Several marches were set out for Tahrir Square from different areas of Cairo or to the Presidential Palace. Additional rallies marched in several governorates in Alexandria, Ismalia, Suez, the Red Sea, Kafr Al-Sheikh, Assuit, Port Said, and Sharqiya. There were thousands of protesters in the square today, but the violence was restricted to small corners of it, where young people, teenagers, and children were throwing stones at the police forces standing behind the walls. Police fired tear gas to disperse protesters who had tried to cross the streets leading to the Ministry of Internal Affairs, a life long symbol of oppression and current suspect of many crimes happened during and after the revolution.
Torn by last year’s tragedy, Egypt’s Ahly Football Club hardcore fans – Ultras Ahlawy held several marches throughout the week reminding people of the Port Said massacre victims. More than 70 young fans were killed last February following a match and the Ultras belames the police forces and the military council. Last Wednesday, Ultras Ahlawy- blocked the Cairo metro, stopped the traffic on 6th of October Bridge, and sieged the stock exchange building to demand a swift verdict in the Port Said trial. The incident shocked Cairo and announced a stronger player in Egypt’s politics.

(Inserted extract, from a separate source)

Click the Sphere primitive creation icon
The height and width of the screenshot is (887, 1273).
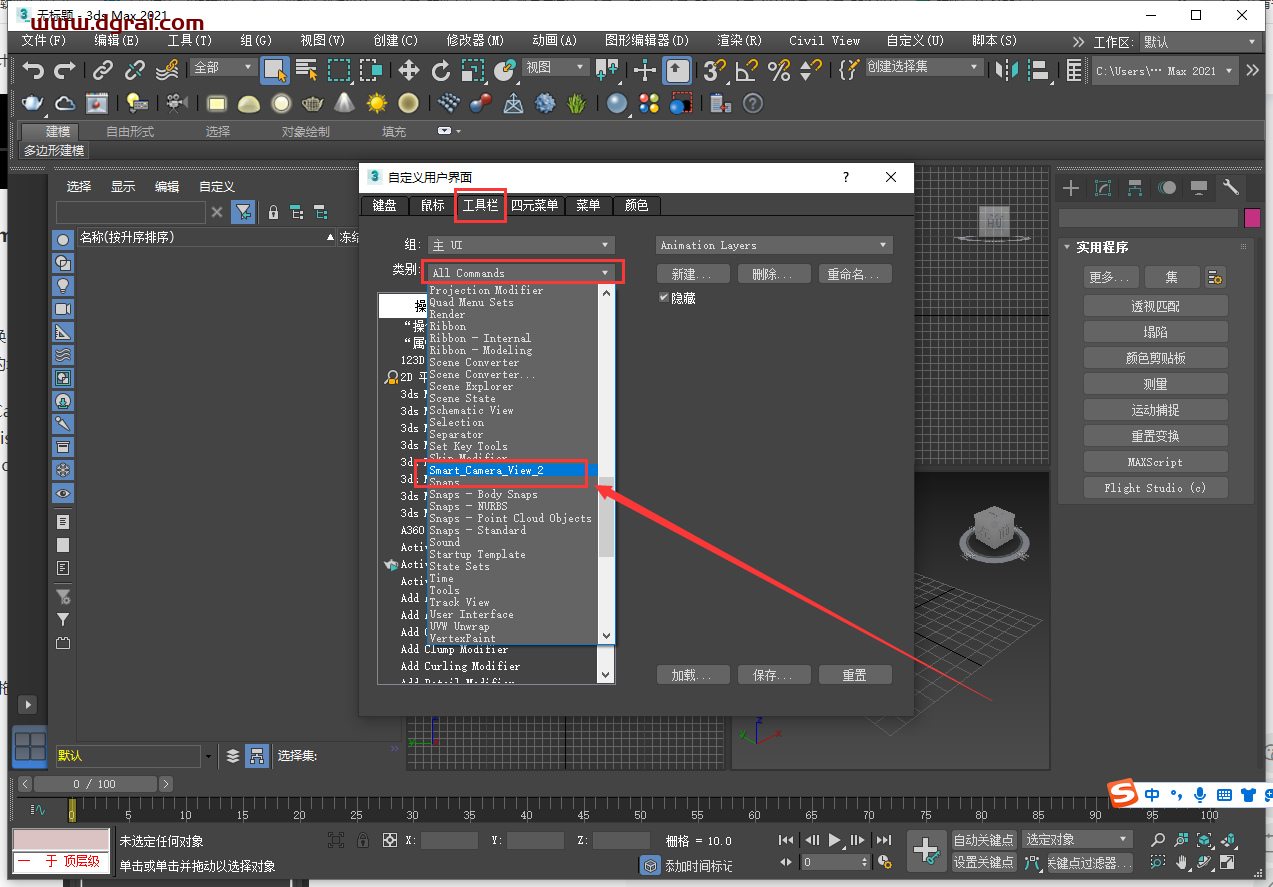pos(281,103)
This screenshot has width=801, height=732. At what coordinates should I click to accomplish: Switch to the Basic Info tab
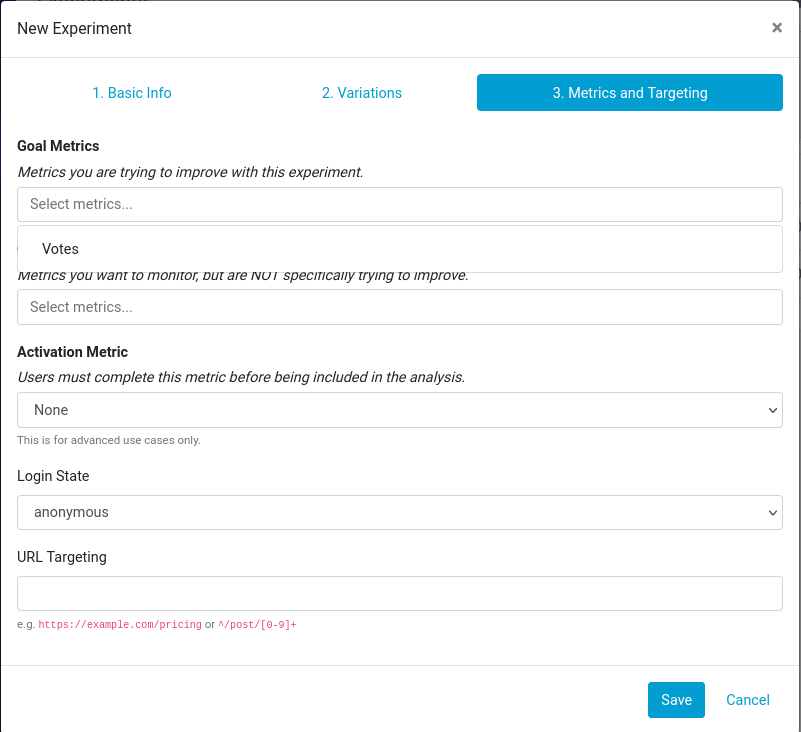tap(132, 93)
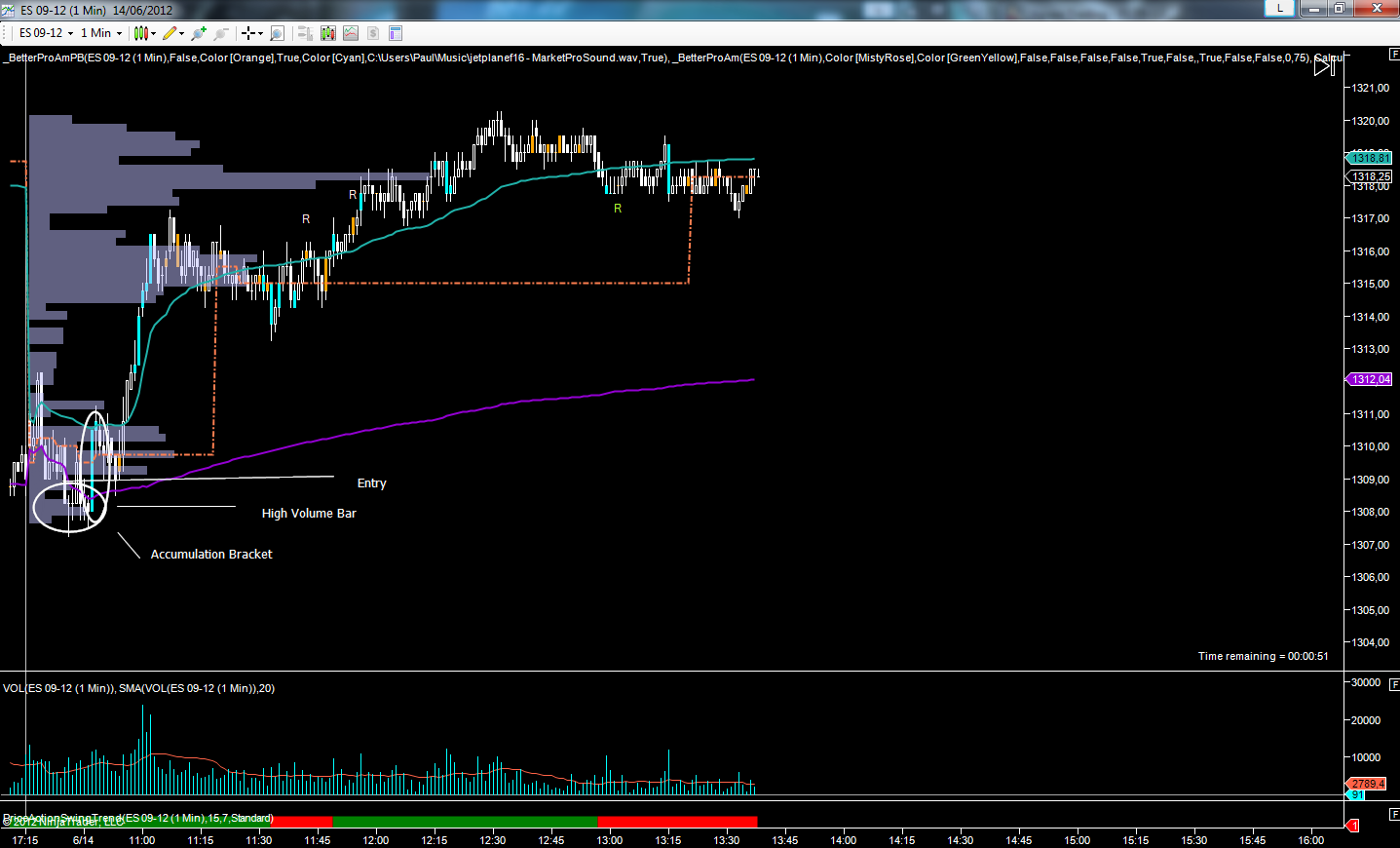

Meanwhile, adolescents and youth in Egypt remain in the dark. School curricula lack basic information and civil society efforts are restricted by the government and don’t reach the necessary numbers of youth. Young people obtain their education in an inefficient system based on rote learning in overcrowded classrooms with little space for expression, creativity, and self-fulfillment. So it was not surprising to see them today easily crash into a nearby-unattended school in Shikh Rihan Street to get some of its furniture to set it on fire. Actually, the fire was set because of the believe that fire calms down the effects of the continuous tear gas fired by the police forces. I met Aly in Tahrir Square, a 14th years old who were celebrating his birthday today by coming to Tahrir Square to participate. Aly told me that it is not allowed to talk about politics in school and teachers avoid any reference to what is happening in that sphere.